Through the 20’s

I have reminded myself time and again that all of life’s tragedies are but nature’s way of asserting its inordinate dominance. All through the years, I have traced my ribcage to feel where my heart could pop out from if at any given I felt too much. There was once a time when I loved so deeply that I wanted badly to shape my life from it and when I lost it, I hurt so badly that and insulated myself. Life isn’t easy when we try to grow up. Even when we feel the need to be self-sufficient and when we try to fall out and cover the world, we become amazed by such blurry and unbearable tragedy.

But then again, I have recalled proper mantras that I’d use to comfort any person haunted by love and in a storm in the throes and truncheons of life and chance. Anyone may attest that it is okay to be distressed, complain and overwhelmed, even act saturnine. Yet in the fondest of reasons, it is never enough to wake up each day and think that all these will somehow go away.

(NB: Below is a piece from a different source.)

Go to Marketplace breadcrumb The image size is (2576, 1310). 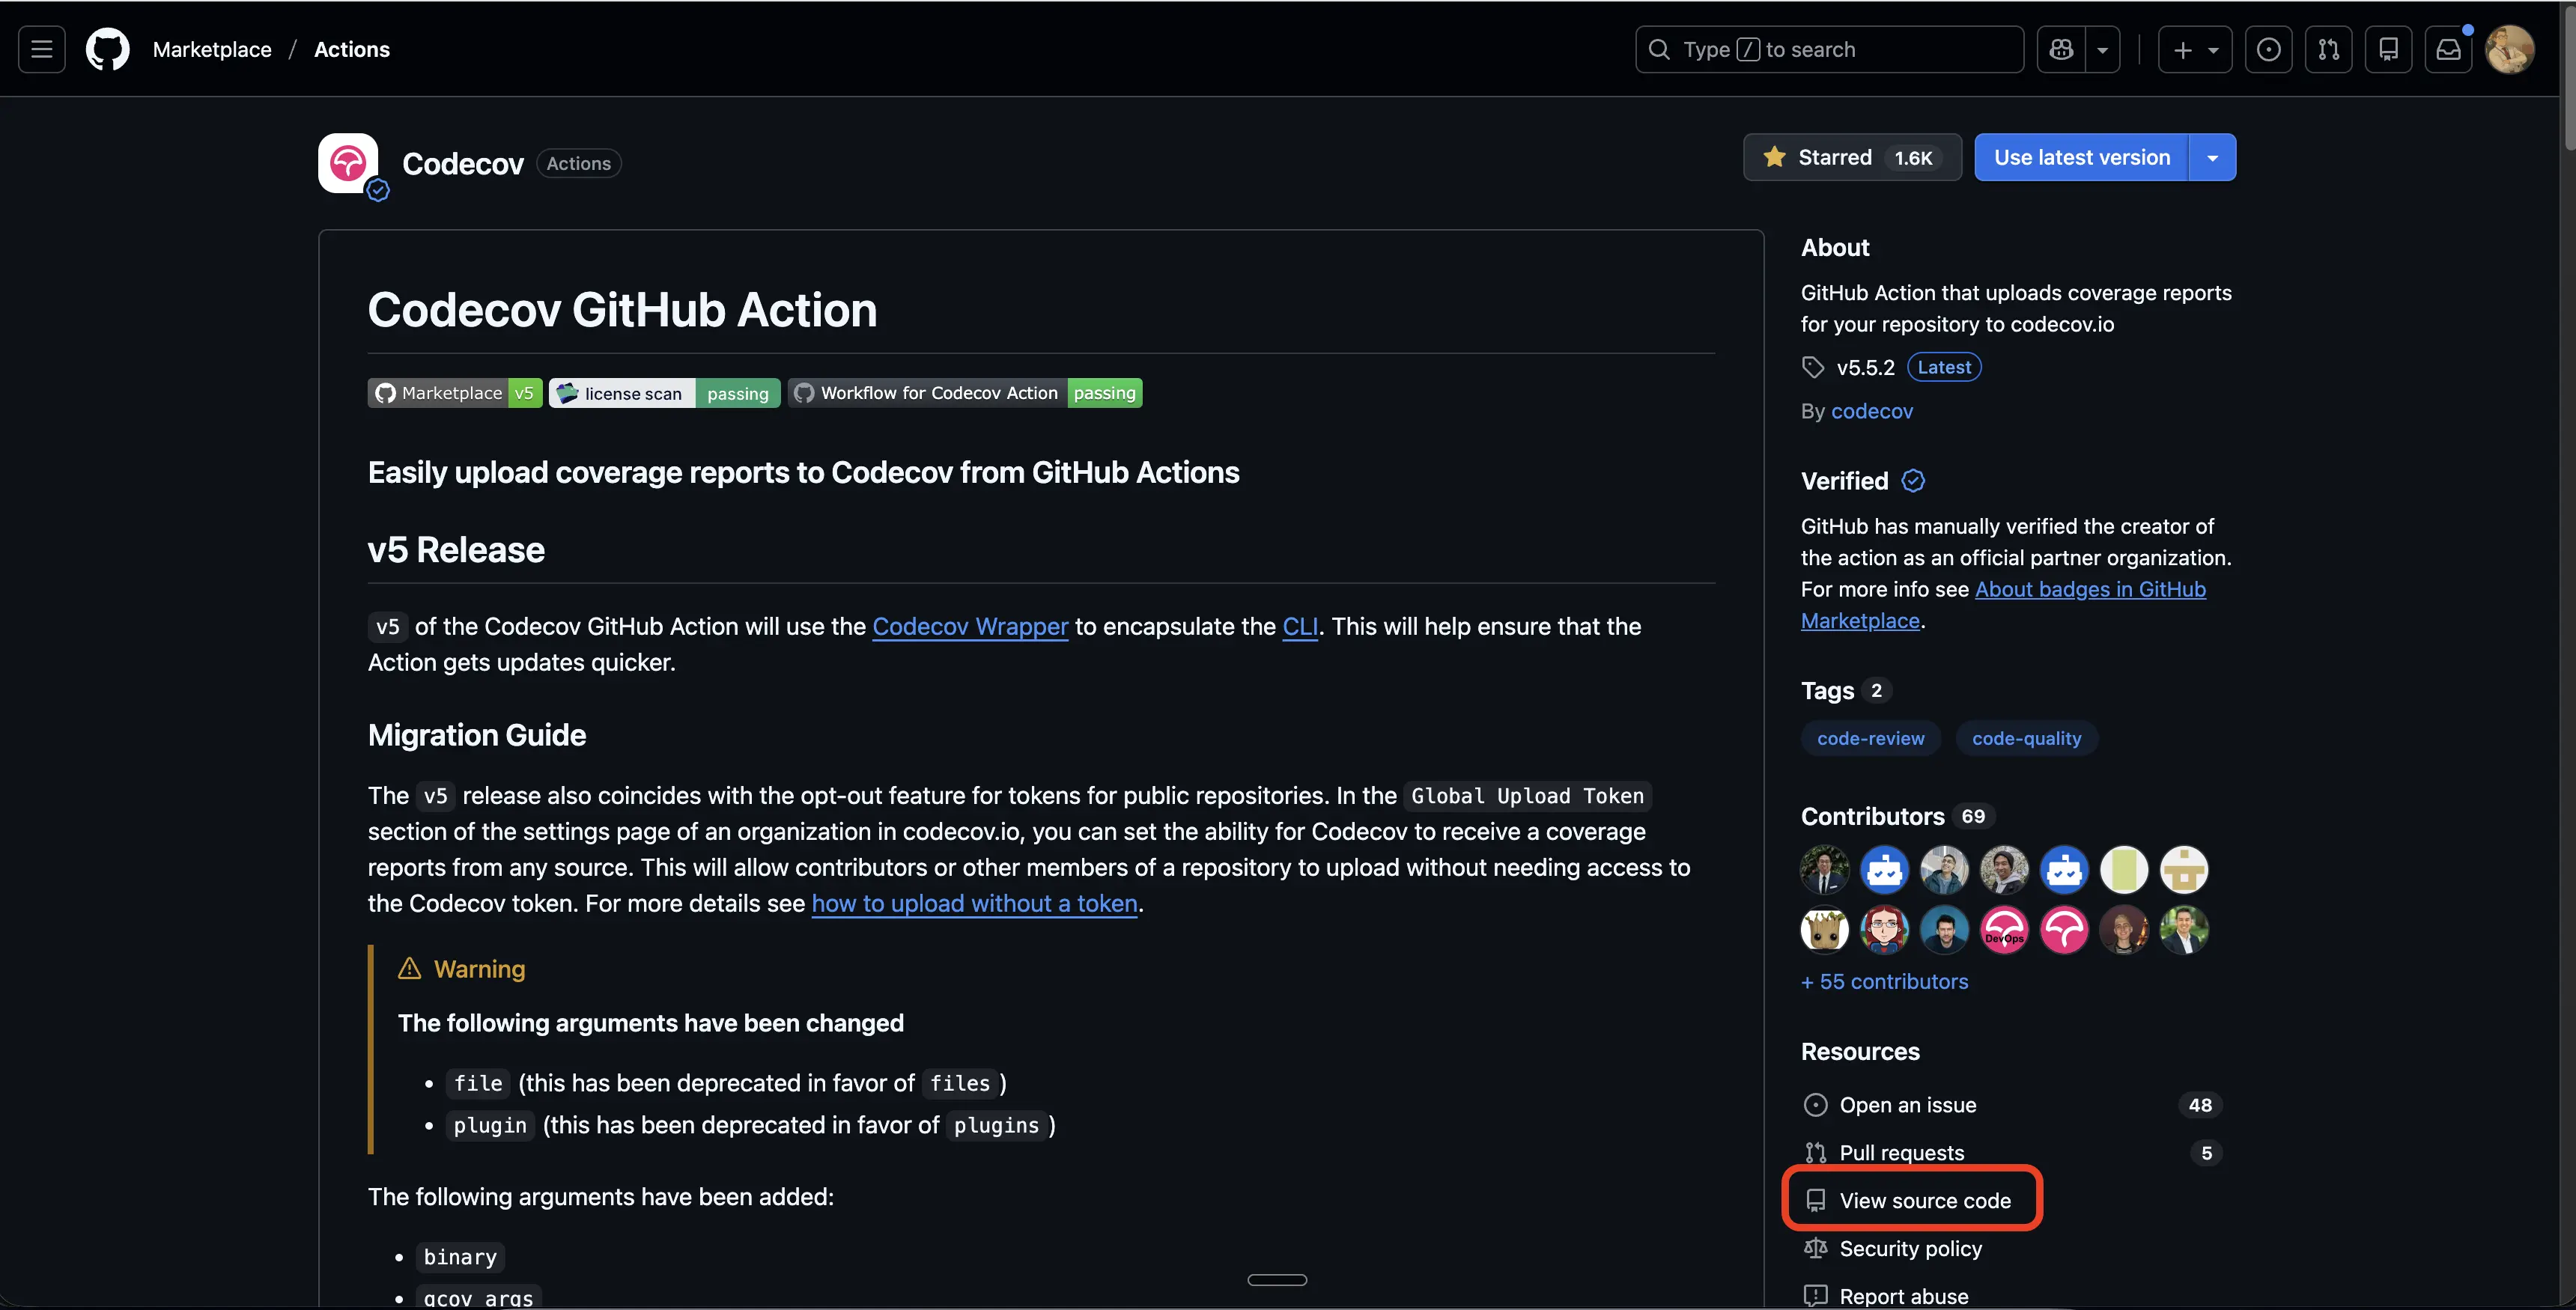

When one refuses to chant with the solipsists, the struggle becomes outstanding and tumbles out like a fucking meteor. Only that it becomes painfully embalming as if scars are souvenirs of life.

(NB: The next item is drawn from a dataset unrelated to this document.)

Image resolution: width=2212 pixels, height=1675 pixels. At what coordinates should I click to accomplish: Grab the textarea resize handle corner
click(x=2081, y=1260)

Each and every day, I find myself disturbed at such realities that I am unable to go from being myself to the person I need to be. I see my life rolling away, fracturing my bones when colliding with time. I see my dreams melt away; turning into desert sand each time I try to make a step. I suffer torment from all the tribulations that I must endure to stay alive. Yet I have the knowledge that I must be positive enough to learn from all these.